- **PROVIDED PASSAGE**:
%%
Home Improvement Is Good for Your Mental Health, Survey Says
September 25, 2020
The pandemic has inspired a wave of home renovations as owners are spending more time in their homes. And renovators say it’s been good for their mental health, according to a new study conducted by CouponFollow of more than 1,000 homeowners and renters about do-it-yourself home projects they've tackled during the pandemic.
Thirty-four percent of respondents said DIY home improvement projects have aided their mental health during quarantine. Also, 49% of respondents said it’s given them a sense of enjoyment while being sheltered.
Fifty-five percent of homeowners were motivated to tackle a home improvement project due to social distancing mandates keeping them in their dwellings more than they may have been accustomed to.
“The results of this study showed some of the few silver linings of the COVID-19 lockdown,” the researchers noted in the study. “For many, months spent stuck at home became productive times for home improvement. And by the results of these projects, homeowners and renters are pretty handy: Over half of those who took on DIY home improvement projects were successful.”
Eventual financial benefits of these home renovations also proved a motivator. About a quarter of respondents said they were looking to sell their homes within the next five years. Sixty-nine percent said they were holding off due to the pandemic.
The top three DIY projects during the pandemic have been bathroom repair, interior house painting, and bathroom decor. Broken out by generation, baby boomers have focused on their bedroom decor, while millennials have been more interested in bathroom upgrades and repairs. Generation X has focused on interior house painting projects.
%%
- **PROVIDED MATERIAL**:
%%
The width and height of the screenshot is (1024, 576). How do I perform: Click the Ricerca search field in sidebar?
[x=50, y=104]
%%
%%
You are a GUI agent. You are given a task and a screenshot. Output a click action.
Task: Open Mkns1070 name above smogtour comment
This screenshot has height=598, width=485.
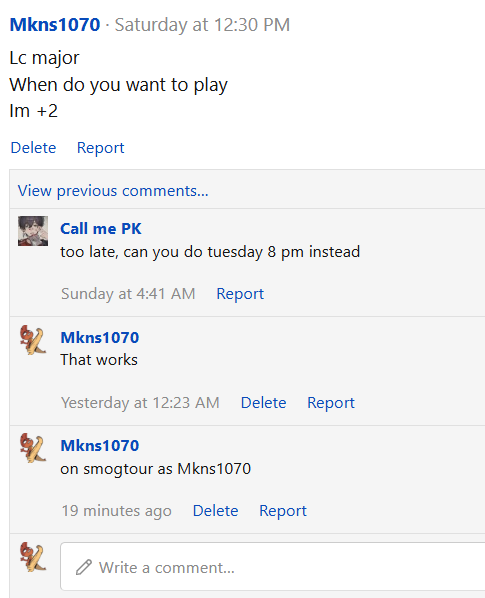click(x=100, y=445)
%%
- **SET OF TASKS**:
1) Answer these from the survey article:
(a) About how many homeowners and renters were in the study?
(b) What share of respondents said DIY projects helped their mental health during quarantine?
(c) Which home projects have millennials been most interested in?
2) Pull out the part of the survey article between "Home Improvement Is" and "during the pandemic.", inclusive, word for word.
The rows are separate material with no tie to the survey article.

- **ANSWERS BY ITEM**:
1)
(a) More than 1,000
(b) Thirty-four percent
(c) Bathroom upgrades and repairs

2)
Home Improvement Is Good for Your Mental Health, Survey Says
September 25, 2020
The pandemic has inspired a wave of home renovations as owners are spending more time in their homes. And renovators say it’s been good for their mental health, according to a new study conducted by CouponFollow of more than 1,000 homeowners and renters about do-it-yourself home projects they've tackled during the pandemic.